> **Work to complete**
From the line containing "This screenshot has" to the last line of the listing, transcribe exactly and add nothing else; keep both ends and omit pictures.
━━━━━ Records supplied
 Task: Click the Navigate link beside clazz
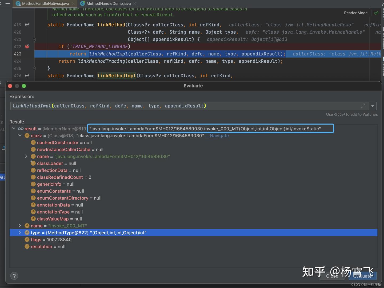click(219, 136)
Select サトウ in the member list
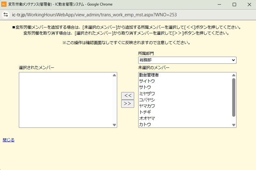Screen dimensions: 256x170 [x=145, y=87]
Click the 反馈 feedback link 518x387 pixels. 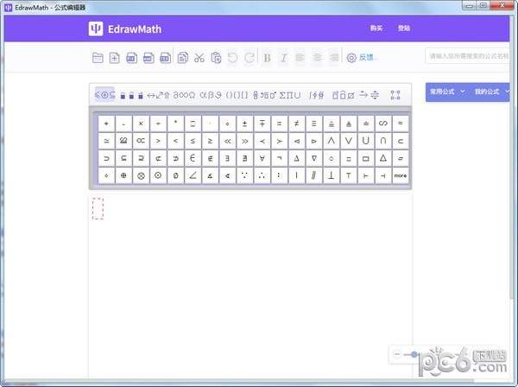[x=368, y=58]
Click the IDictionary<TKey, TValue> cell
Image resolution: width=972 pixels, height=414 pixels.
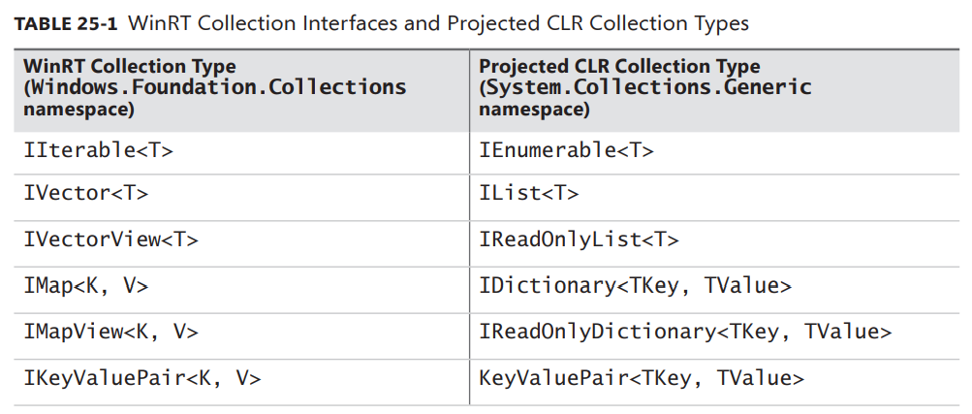click(x=635, y=285)
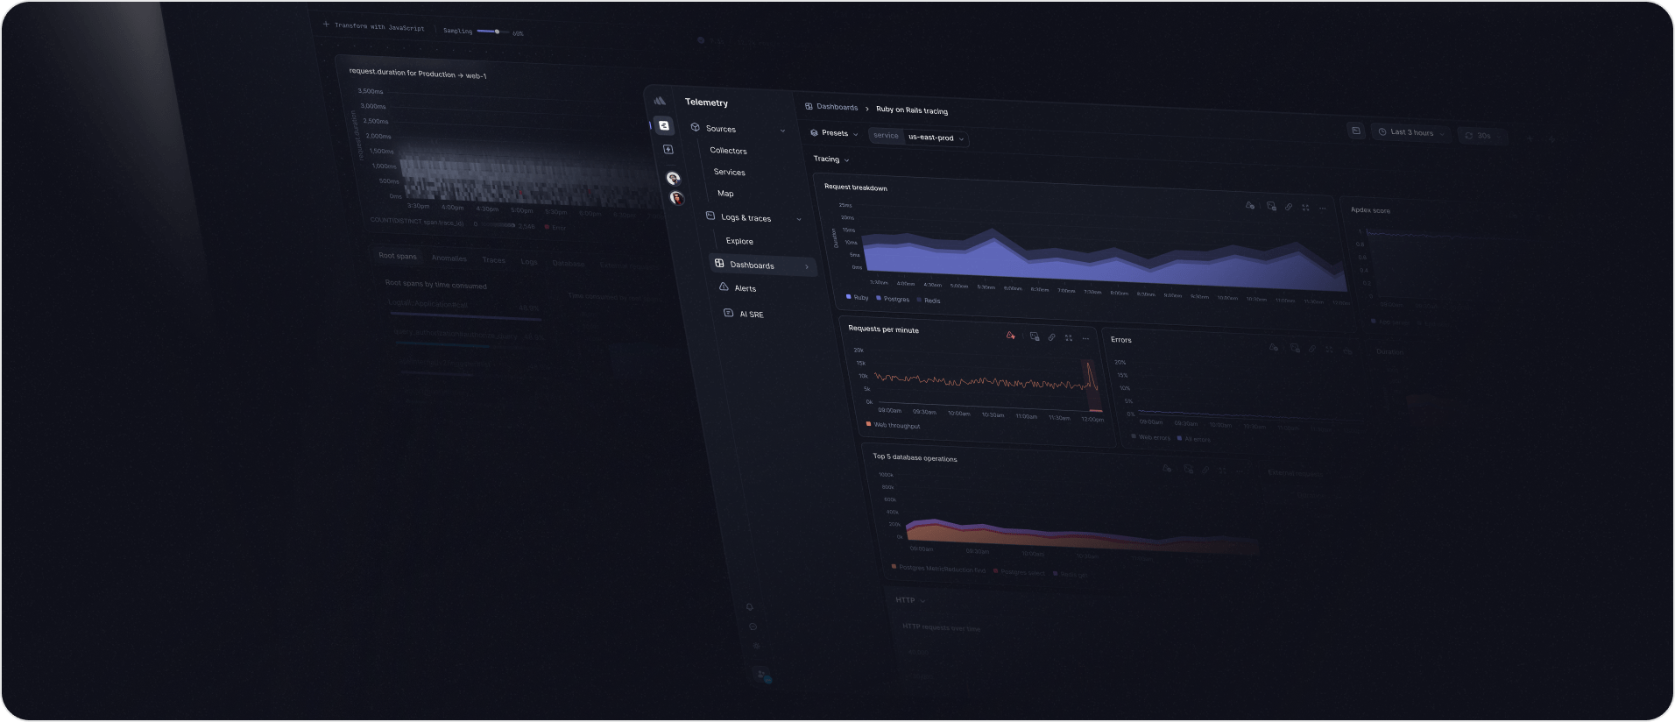
Task: Open the more options menu on Requests per minute
Action: [1085, 338]
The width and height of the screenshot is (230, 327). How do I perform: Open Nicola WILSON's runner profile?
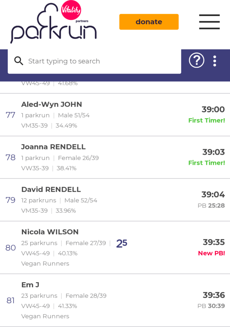(50, 232)

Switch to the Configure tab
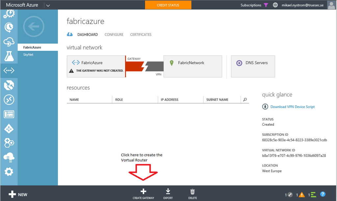(114, 34)
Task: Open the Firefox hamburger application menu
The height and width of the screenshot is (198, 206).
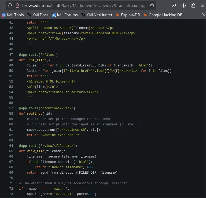Action: tap(203, 5)

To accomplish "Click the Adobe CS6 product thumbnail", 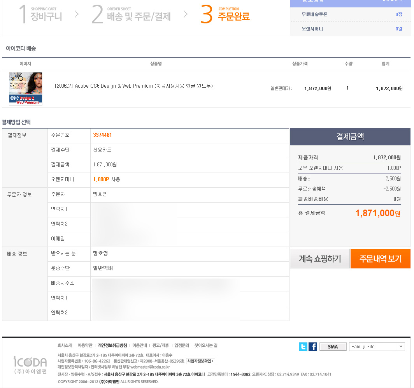I will point(26,88).
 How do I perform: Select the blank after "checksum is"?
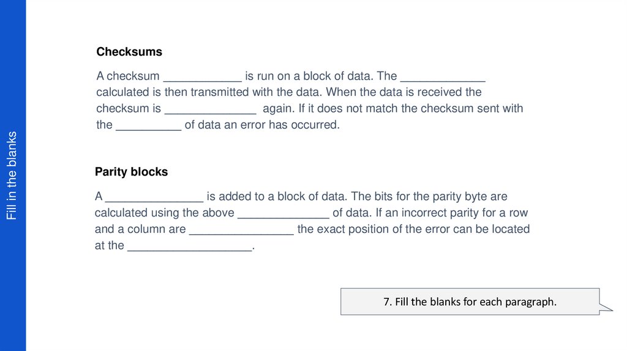pyautogui.click(x=210, y=110)
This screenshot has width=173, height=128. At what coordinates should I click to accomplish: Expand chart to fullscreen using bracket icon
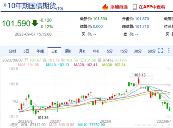[x=160, y=50]
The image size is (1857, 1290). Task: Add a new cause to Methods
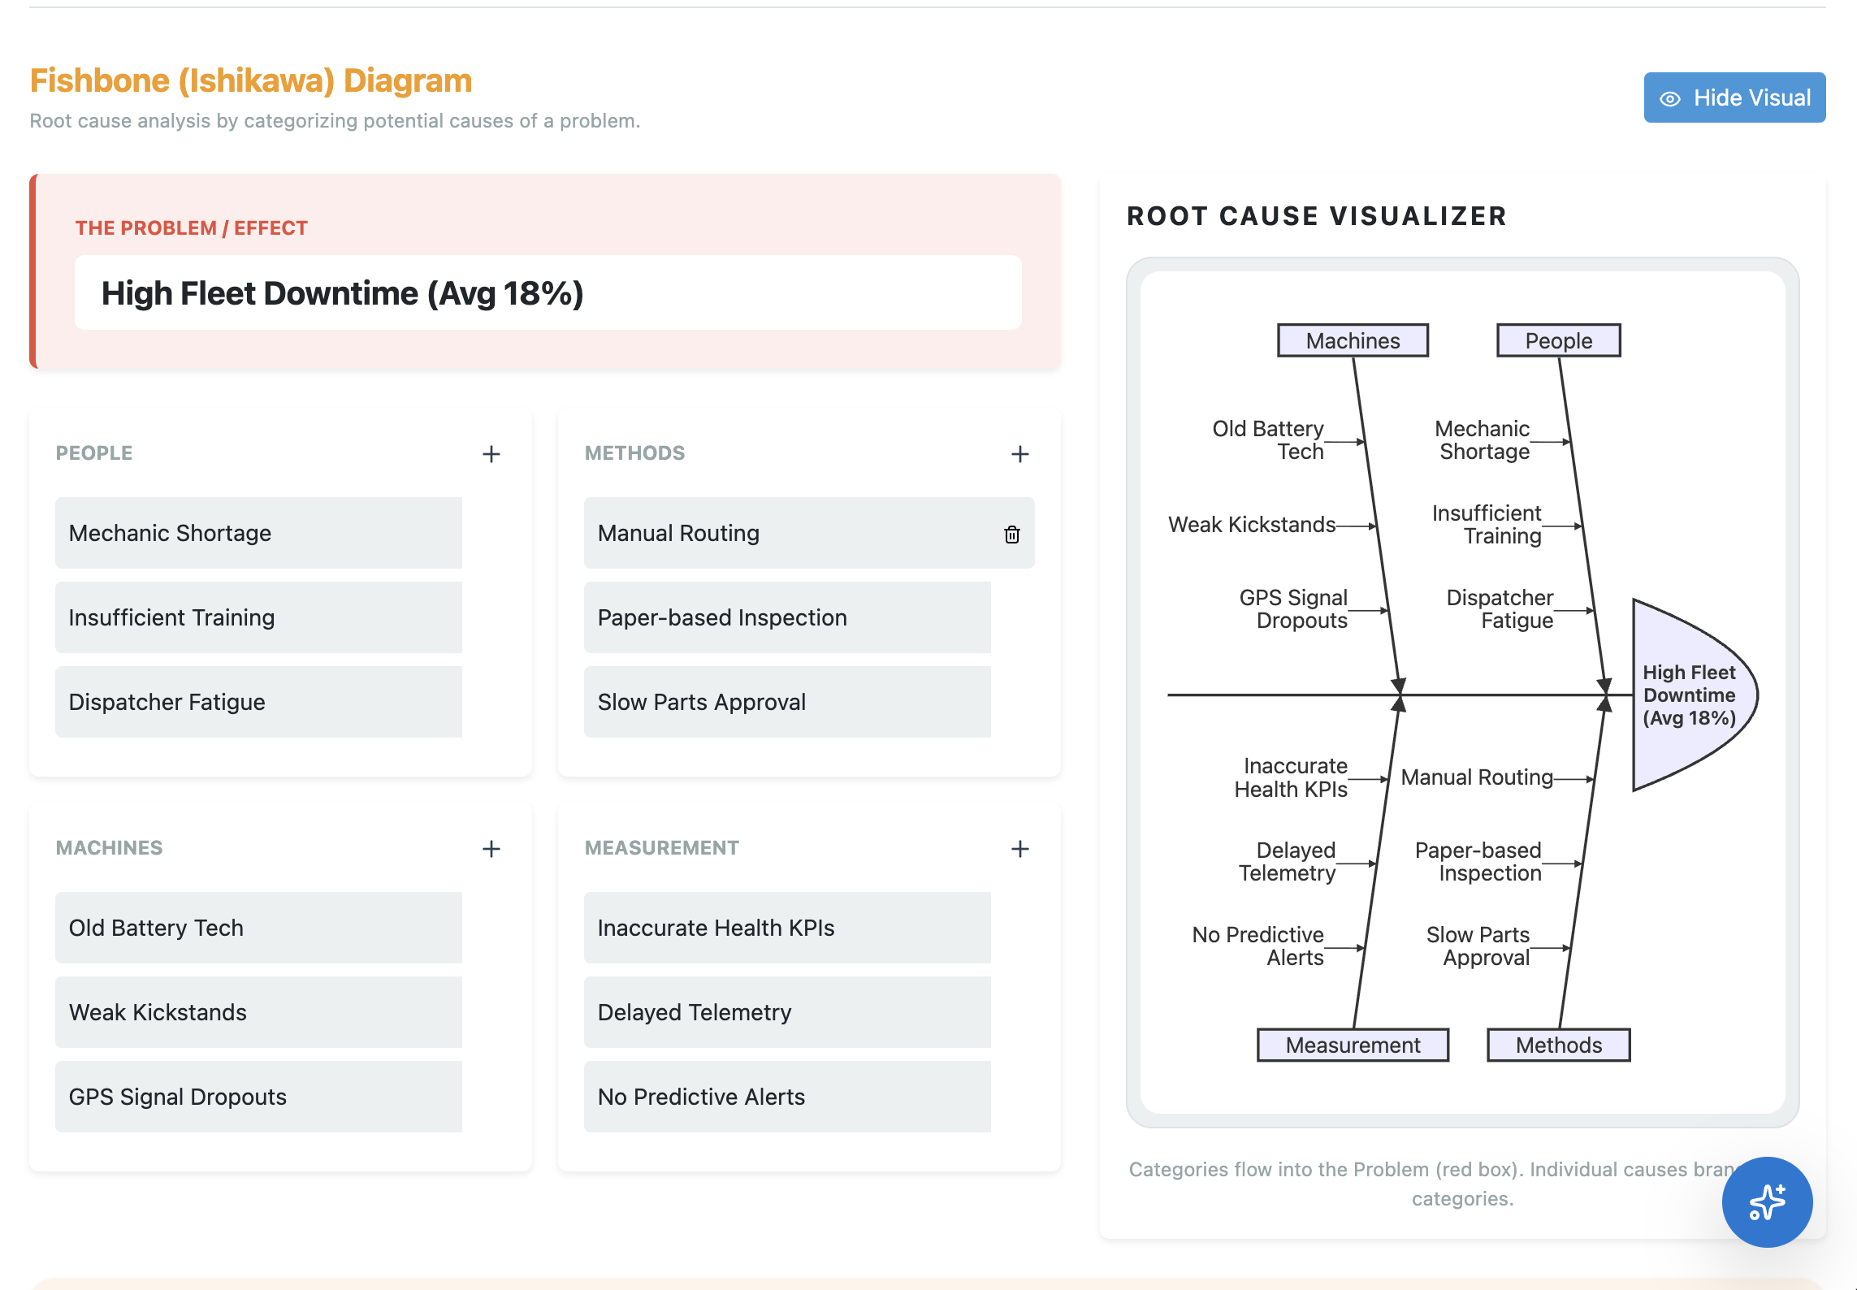click(x=1020, y=454)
━━━━━━━━━━
> **Result for this exercise**
This screenshot has width=173, height=128. At what coordinates should I click to accomplish: Expand chart to fullscreen using bracket icon
[x=160, y=50]
The image size is (1857, 1290). Task: Add a new cause to Methods
click(x=1020, y=454)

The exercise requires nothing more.